Save The Receipt

December 10, 2010

We’ve all heard of chocaholics and shopaholics and workaholics, but the other day I heard a report about an entirely new kind of ­aholic, a returnaholic. These are people who will buy things with the intention of returning them. I can understand buying something and finding out it doesn’t fit or it doesn’t work or, in the case of a shirt I got several years ago, it turns your entire upper body pale green so you look like an alien from a cheap 50’s science fiction flick, and returning it, but apparently there are people who do things like buy a lot of clothes with the intention of returning some, once they’ve decided which ones fit their wardrobe, which ones don’t, and which ones will make them look like Dropo from Santa Claus Conquers The Martians. A psychologist explained that for these people returning things provides them a thrill that’s akin to gambling. I’m not sure I buy that, and even if I do I’m tempted to return it. Among other things the really lax return policies that many stores have now would seem to be a contributing factor in creating this thrill. Don’t have a receipt? You can still return it! It’s something the store doesn’t even sell? You can still return it, although only for store credit. I once got two pairs of socks in exchange for an omelet at a shoe store. I also have to wonder why we’re only seeing this supposed addiction now, because lax return policies aren’t exactly new. Many years ago I desperately wanted a computer. To give you an idea how long ago this was I asked my father if I could have an Apple for Christmas, and he said, “Hell, you can have a whole bushel!” But that’s another story.

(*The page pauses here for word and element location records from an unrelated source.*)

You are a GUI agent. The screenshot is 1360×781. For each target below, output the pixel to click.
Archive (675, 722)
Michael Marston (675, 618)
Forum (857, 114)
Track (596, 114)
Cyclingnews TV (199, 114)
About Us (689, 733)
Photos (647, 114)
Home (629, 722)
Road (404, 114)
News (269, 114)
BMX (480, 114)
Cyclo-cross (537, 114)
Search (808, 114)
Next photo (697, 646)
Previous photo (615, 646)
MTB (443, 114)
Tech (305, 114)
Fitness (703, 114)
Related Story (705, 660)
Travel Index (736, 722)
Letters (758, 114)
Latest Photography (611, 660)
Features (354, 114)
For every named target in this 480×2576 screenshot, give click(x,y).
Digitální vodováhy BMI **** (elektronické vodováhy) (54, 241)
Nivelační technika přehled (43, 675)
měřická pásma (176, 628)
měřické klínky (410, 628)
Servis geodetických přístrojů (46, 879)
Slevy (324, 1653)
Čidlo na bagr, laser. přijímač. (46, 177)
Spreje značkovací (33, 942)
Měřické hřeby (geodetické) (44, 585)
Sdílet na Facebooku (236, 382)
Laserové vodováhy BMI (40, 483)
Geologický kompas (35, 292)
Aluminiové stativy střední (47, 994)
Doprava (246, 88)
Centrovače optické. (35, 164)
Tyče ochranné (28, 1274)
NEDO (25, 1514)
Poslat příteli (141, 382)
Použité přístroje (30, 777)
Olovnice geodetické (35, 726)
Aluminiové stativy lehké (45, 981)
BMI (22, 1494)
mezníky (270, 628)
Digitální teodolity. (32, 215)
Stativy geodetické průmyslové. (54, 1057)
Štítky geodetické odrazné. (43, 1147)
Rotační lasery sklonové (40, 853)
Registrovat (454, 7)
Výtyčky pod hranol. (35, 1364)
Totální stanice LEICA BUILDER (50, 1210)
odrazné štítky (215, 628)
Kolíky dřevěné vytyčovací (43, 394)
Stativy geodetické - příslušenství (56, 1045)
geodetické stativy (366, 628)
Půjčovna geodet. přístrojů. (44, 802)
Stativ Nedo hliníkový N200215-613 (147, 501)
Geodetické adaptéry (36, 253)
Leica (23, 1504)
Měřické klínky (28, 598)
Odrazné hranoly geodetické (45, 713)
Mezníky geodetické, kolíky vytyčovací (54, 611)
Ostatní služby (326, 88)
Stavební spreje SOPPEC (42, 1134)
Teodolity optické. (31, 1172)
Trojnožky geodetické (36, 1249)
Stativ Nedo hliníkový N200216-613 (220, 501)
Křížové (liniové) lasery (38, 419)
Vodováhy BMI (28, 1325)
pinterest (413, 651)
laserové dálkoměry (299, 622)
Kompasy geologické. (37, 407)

A friend of mine told me about a guy he knew who’d found a broken floppy disk drive in someone’s trash. Apparently this guy was addicted to going through peoples’ trash. The guy had taken it to a store that sold disk drives, claimed it was his and that he’d bought it there and, without a receipt, was able to get a new one. The store probably wrote off the loss, assuming they even knew about it, although you’d think even a large chain that does a huge amount of business would notice the cost of something like a floppy disk drive which, in those days, cost as much as a small car. To get back to the addiction, though, I wonder if this really is a real phenomenon or whether it’s just something that’s being exaggerated because, given the time of year and the annual festival of returns that always follows Christmas, it’s intriguing to think that we might know someone with an addiction that we’re enabling by giving them a scarf that doesn’t really go with any of their coats. I believe that there are real addictions that seriously impair and can even destroy peoples’ lives and provide limitless fodder for the tabloid industry, but, as a culture, we seem to have become addicted to the idea that there are addictions everywhere. There has to be a distinction between an addiction, which requires serious therapeutic intervention, and a bad habit that just needs a little willpower to break. I don’t know where this idea came from, but I think it needs to be returned. Did anyone save the receipt?